State how many lines in the entries below hold the word "agent", with nothing besides the number.

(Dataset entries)
════════

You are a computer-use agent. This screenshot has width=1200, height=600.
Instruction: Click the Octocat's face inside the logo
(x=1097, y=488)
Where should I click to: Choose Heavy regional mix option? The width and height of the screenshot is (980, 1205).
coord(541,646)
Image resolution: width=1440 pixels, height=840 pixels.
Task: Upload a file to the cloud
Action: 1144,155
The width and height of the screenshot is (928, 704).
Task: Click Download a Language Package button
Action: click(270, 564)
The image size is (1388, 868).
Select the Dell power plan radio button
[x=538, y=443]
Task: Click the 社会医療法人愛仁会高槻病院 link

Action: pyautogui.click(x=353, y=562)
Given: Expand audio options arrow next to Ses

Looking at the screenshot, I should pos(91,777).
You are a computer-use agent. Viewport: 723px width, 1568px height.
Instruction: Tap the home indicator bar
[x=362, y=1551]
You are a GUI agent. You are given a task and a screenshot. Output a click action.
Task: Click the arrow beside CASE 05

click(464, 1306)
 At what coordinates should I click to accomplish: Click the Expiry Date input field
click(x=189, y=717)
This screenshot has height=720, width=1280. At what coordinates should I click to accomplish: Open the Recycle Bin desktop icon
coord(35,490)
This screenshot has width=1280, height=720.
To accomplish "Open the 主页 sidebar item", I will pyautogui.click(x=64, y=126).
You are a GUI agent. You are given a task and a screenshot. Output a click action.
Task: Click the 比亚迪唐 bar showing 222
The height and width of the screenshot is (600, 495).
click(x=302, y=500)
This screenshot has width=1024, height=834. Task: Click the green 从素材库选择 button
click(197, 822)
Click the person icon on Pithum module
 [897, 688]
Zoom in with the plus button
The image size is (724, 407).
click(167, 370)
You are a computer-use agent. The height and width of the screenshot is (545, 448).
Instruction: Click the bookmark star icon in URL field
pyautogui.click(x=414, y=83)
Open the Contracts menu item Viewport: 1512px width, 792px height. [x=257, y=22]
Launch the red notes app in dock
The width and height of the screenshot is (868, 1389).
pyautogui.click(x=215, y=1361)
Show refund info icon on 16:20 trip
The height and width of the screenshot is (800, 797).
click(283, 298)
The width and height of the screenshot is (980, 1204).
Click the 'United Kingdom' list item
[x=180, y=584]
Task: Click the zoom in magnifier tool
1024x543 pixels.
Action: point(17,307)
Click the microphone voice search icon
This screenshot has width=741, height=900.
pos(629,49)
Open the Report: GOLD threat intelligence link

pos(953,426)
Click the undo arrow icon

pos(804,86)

════════

## RESPONSE TO THIS TASK
5